BEGIN Entries provided

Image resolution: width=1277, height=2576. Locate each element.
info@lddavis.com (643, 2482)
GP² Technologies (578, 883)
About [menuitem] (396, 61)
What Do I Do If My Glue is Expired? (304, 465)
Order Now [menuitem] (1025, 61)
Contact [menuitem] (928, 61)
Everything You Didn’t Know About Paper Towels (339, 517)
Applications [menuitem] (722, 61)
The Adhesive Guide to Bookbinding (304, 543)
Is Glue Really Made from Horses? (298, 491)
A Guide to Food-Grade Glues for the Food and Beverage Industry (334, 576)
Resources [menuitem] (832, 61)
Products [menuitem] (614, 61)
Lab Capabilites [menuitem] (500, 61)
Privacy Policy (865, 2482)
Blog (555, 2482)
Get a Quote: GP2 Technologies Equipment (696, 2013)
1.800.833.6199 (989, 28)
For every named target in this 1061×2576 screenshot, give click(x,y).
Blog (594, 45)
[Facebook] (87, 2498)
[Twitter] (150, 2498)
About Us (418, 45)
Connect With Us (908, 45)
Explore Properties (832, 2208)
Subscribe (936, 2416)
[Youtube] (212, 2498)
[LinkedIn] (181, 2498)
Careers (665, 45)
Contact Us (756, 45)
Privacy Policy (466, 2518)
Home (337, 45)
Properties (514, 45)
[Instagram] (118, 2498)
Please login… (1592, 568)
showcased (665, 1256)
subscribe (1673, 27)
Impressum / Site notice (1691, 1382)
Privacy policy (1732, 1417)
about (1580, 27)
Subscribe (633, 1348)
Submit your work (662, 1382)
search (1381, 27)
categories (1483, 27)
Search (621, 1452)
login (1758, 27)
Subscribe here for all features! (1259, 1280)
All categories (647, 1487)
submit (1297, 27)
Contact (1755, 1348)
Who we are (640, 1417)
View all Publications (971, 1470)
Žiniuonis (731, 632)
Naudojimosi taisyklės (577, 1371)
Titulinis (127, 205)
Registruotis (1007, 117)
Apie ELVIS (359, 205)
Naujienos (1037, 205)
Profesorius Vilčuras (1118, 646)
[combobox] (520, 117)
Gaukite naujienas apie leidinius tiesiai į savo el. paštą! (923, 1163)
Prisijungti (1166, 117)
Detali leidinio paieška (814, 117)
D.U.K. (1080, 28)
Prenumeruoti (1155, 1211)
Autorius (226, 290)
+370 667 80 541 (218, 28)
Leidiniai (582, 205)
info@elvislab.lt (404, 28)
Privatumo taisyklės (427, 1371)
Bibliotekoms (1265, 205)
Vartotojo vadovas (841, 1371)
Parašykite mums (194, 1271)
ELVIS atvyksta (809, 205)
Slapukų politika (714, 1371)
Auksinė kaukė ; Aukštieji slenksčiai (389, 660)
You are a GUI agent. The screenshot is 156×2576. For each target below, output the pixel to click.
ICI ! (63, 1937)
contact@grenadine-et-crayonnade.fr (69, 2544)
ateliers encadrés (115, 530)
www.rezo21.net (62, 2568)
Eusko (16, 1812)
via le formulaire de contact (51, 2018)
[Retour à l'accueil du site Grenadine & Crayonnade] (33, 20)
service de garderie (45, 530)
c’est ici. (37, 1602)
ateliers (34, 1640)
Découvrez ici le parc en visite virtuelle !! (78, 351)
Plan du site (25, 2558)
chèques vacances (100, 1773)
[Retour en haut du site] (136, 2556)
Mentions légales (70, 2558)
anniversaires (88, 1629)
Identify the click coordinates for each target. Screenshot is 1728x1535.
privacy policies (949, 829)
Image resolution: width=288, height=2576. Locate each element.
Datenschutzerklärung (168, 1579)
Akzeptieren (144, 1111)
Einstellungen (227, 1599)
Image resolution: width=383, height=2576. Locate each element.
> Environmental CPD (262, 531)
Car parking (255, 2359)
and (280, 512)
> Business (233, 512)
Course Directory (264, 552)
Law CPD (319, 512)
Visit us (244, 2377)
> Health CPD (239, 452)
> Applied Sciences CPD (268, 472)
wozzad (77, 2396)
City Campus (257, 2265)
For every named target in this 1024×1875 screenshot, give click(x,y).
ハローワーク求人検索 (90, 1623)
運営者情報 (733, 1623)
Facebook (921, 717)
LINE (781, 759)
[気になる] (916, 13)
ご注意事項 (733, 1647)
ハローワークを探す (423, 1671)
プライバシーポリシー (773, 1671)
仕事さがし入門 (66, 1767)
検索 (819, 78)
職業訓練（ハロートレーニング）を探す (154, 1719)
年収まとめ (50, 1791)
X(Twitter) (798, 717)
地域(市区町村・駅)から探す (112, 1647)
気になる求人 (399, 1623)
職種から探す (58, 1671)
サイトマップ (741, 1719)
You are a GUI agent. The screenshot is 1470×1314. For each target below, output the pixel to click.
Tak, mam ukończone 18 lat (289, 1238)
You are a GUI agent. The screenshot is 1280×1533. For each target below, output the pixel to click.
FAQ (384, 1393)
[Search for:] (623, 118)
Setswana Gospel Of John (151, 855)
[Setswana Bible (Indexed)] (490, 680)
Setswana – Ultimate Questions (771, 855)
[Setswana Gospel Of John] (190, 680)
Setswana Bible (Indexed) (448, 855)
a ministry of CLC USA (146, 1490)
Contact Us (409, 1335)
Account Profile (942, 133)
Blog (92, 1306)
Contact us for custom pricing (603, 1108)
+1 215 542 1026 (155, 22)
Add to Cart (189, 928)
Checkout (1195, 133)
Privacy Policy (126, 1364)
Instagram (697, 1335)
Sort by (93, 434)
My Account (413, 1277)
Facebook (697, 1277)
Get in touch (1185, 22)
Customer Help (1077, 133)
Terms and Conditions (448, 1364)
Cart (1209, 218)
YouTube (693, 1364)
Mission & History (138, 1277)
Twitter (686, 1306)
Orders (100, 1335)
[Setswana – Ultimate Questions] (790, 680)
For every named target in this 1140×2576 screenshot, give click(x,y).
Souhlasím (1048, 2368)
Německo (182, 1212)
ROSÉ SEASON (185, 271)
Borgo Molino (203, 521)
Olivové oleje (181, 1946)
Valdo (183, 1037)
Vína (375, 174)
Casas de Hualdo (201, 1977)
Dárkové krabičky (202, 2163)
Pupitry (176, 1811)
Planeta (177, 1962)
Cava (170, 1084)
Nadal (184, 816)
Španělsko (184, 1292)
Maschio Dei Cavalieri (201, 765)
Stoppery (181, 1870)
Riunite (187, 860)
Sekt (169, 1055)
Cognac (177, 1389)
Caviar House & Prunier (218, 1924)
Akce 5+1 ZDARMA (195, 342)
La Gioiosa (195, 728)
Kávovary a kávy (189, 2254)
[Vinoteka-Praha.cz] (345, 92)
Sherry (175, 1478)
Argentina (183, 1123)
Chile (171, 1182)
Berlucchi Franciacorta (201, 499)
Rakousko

END Entries provided

Your assignment » Would you return the entries exactly as they stand?

Solution to this problem »
Image resolution: width=1277, height=2576. Locate each element.
info@lddavis.com (643, 2482)
GP² Technologies (578, 883)
About [menuitem] (396, 61)
What Do I Do If My Glue is Expired? (304, 465)
Order Now [menuitem] (1025, 61)
Contact [menuitem] (928, 61)
Everything You Didn’t Know About Paper Towels (339, 517)
Applications [menuitem] (722, 61)
The Adhesive Guide to Bookbinding (304, 543)
Is Glue Really Made from Horses? (298, 491)
A Guide to Food-Grade Glues for the Food and Beverage Industry (334, 576)
Resources [menuitem] (832, 61)
Products [menuitem] (614, 61)
Lab Capabilites [menuitem] (500, 61)
Privacy Policy (865, 2482)
Blog (555, 2482)
Get a Quote: GP2 Technologies Equipment (696, 2013)
1.800.833.6199 (989, 28)
For every named target in this 1061×2576 screenshot, give click(x,y).
Blog (594, 45)
[Facebook] (87, 2498)
[Twitter] (150, 2498)
About Us (418, 45)
Connect With Us (908, 45)
Explore Properties (832, 2208)
Subscribe (936, 2416)
[Youtube] (212, 2498)
[LinkedIn] (181, 2498)
Careers (665, 45)
Contact Us (756, 45)
Privacy Policy (466, 2518)
Home (337, 45)
Properties (514, 45)
[Instagram] (118, 2498)
Please login… (1592, 568)
showcased (665, 1256)
subscribe (1673, 27)
Impressum / Site notice (1691, 1382)
Privacy policy (1732, 1417)
about (1580, 27)
Subscribe (633, 1348)
Submit your work (662, 1382)
search (1381, 27)
categories (1483, 27)
Search (621, 1452)
login (1758, 27)
Subscribe here for all features! (1259, 1280)
All categories (647, 1487)
submit (1297, 27)
Contact (1755, 1348)
Who we are (640, 1417)
View all Publications (971, 1470)
Žiniuonis (731, 632)
Naudojimosi taisyklės (577, 1371)
Titulinis (127, 205)
Registruotis (1007, 117)
Apie ELVIS (359, 205)
Naujienos (1037, 205)
Profesorius Vilčuras (1118, 646)
[combobox] (520, 117)
Gaukite naujienas apie leidinius tiesiai į savo el. paštą! (923, 1163)
Prisijungti (1166, 117)
Detali leidinio paieška (814, 117)
D.U.K. (1080, 28)
Prenumeruoti (1155, 1211)
Autorius (226, 290)
+370 667 80 541 (218, 28)
Leidiniai (582, 205)
info@elvislab.lt (404, 28)
Privatumo taisyklės (427, 1371)
Bibliotekoms (1265, 205)
Vartotojo vadovas (841, 1371)
Parašykite mums (194, 1271)
ELVIS atvyksta (809, 205)
Slapukų politika (714, 1371)
Auksinė kaukė ; Aukštieji slenksčiai (389, 660)
You are a GUI agent. The screenshot is 156×2576. For each target below, output the pixel to click.
ICI ! (63, 1937)
contact@grenadine-et-crayonnade.fr (69, 2544)
ateliers encadrés (115, 530)
www.rezo21.net (62, 2568)
Eusko (16, 1812)
via le formulaire de contact (51, 2018)
[Retour à l'accueil du site Grenadine & Crayonnade] (33, 20)
service de garderie (45, 530)
c’est ici. (37, 1602)
ateliers (34, 1640)
Découvrez ici le parc en visite virtuelle !! (78, 351)
Plan du site (25, 2558)
chèques vacances (100, 1773)
[Retour en haut du site] (136, 2556)
Mentions légales (70, 2558)
anniversaires (88, 1629)
Identify the click coordinates for each target. Screenshot is 1728x1535.
privacy policies (949, 829)
Image resolution: width=288, height=2576. Locate each element.
Datenschutzerklärung (168, 1579)
Akzeptieren (144, 1111)
Einstellungen (227, 1599)
Image resolution: width=383, height=2576. Locate each element.
> Environmental CPD (262, 531)
Car parking (255, 2359)
and (280, 512)
> Business (233, 512)
Course Directory (264, 552)
Law CPD (319, 512)
Visit us (244, 2377)
> Health CPD (239, 452)
> Applied Sciences CPD (268, 472)
wozzad (77, 2396)
City Campus (257, 2265)
For every named target in this 1024×1875 screenshot, give click(x,y).
ハローワーク求人検索 (90, 1623)
運営者情報 (733, 1623)
Facebook (921, 717)
LINE (781, 759)
[気になる] (916, 13)
ご注意事項 (733, 1647)
ハローワークを探す (423, 1671)
プライバシーポリシー (773, 1671)
仕事さがし入門 (66, 1767)
検索 (819, 78)
職業訓練（ハロートレーニング）を探す (154, 1719)
年収まとめ (50, 1791)
X(Twitter) (798, 717)
地域(市区町村・駅)から探す (112, 1647)
気になる求人 (399, 1623)
職種から探す (58, 1671)
サイトマップ (741, 1719)
You are a GUI agent. The screenshot is 1470×1314. For each target below, output the pixel to click.
Tak, mam ukończone 18 lat (289, 1238)
You are a GUI agent. The screenshot is 1280×1533. For each target below, output the pixel to click.
FAQ (384, 1393)
[Search for:] (623, 118)
Setswana Gospel Of John (151, 855)
[Setswana Bible (Indexed)] (490, 680)
Setswana – Ultimate Questions (771, 855)
[Setswana Gospel Of John] (190, 680)
Setswana Bible (Indexed) (448, 855)
a ministry of CLC USA (146, 1490)
Contact Us (409, 1335)
Account Profile (942, 133)
Blog (92, 1306)
Contact us for custom pricing (603, 1108)
+1 215 542 1026 (155, 22)
Add to Cart (189, 928)
Checkout (1195, 133)
Privacy Policy (126, 1364)
Instagram (697, 1335)
Sort by (93, 434)
My Account (413, 1277)
Facebook (697, 1277)
Get in touch (1185, 22)
Customer Help (1077, 133)
Terms and Conditions (448, 1364)
Cart (1209, 218)
YouTube (693, 1364)
Mission & History (138, 1277)
Twitter (686, 1306)
Orders (100, 1335)
[Setswana – Ultimate Questions] (790, 680)
For every named target in this 1140×2576 screenshot, give click(x,y).
Souhlasím (1048, 2368)
Německo (182, 1212)
ROSÉ SEASON (185, 271)
Borgo Molino (203, 521)
Olivové oleje (181, 1946)
Valdo (183, 1037)
Vína (375, 174)
Casas de Hualdo (201, 1977)
Dárkové krabičky (202, 2163)
Pupitry (176, 1811)
Planeta (177, 1962)
Cava (170, 1084)
Nadal (184, 816)
Španělsko (184, 1292)
Maschio Dei Cavalieri (201, 765)
Stoppery (181, 1870)
Riunite (187, 860)
Sekt (169, 1055)
Cognac (177, 1389)
Caviar House & Prunier (218, 1924)
Akce 5+1 ZDARMA (195, 342)
La Gioiosa (195, 728)
Kávovary a kávy (189, 2254)
[Vinoteka-Praha.cz] (345, 92)
Sherry (175, 1478)
Argentina (183, 1123)
Chile (171, 1182)
Berlucchi Franciacorta (201, 499)
Rakousko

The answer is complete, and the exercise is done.